The Role of the BMPR2 pathway in Group-II Pulmonary Hypertension Secondary to Valve Heart Disease

BMPR2 is widely known to be key in the pathobiology of pulmonary arterial hypertension. Recently, data regarding pulmonary hypertension (PH) secondary to left-heart disease (LHD) have focused on inflammatory and proliferative pathways rather than classic hemodynamic scope but BMPR2 role is yet to be determined. In the current study, we assessed BMPR2 and its regulatory factor, SRSF2, in patients with PH due to valvular heart disease (VHD). Blood samples from patients included in the Sildenafil for Improving Outcomes after Valvular Correction (SIOVAC) clinical trial were analysed. The study involved PH-VHD patients with combined pre-and postcapillary PH, isolated postcapillary PH, control patients without PH and healthy subjects.

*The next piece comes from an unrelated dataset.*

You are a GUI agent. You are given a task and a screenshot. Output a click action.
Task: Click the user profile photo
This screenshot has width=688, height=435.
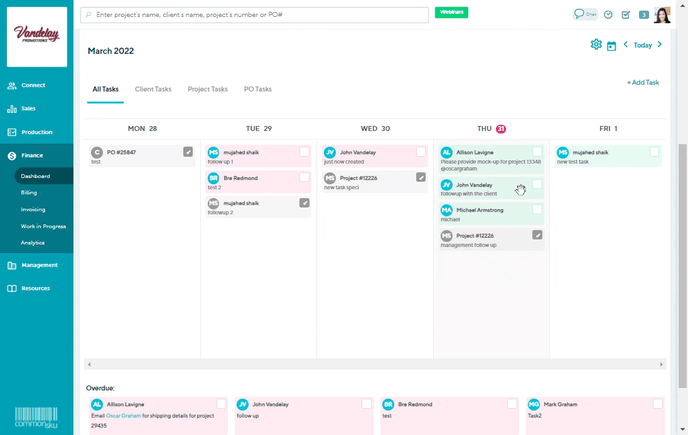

We sequenced the BMPR2 exons, measured BMPR2 A-isoform expression and analysed SRSF2 gene expression levels in blood samples. Our results demonstrate that BMPR2 A-isoform levels are reduced in patients with PH-VHD compared to controls and, even more, healthy subjects. Furthermore, BMPR2 A-isoform expression showed meaningful prognostic value among PH-VHD patients. Notably, whereas pathogenic gene variants were ruled out, SRSF2 was indeed associated with BMPR2 A-isoform differential expression. To the best of our knowledge, this is the first study demonstrating the involvement of BMPR2 gene expression in PH-LHD patients, supports BMPR2 A-isoform as a potential prognosis biomarker and this pathway as a therapeutic target.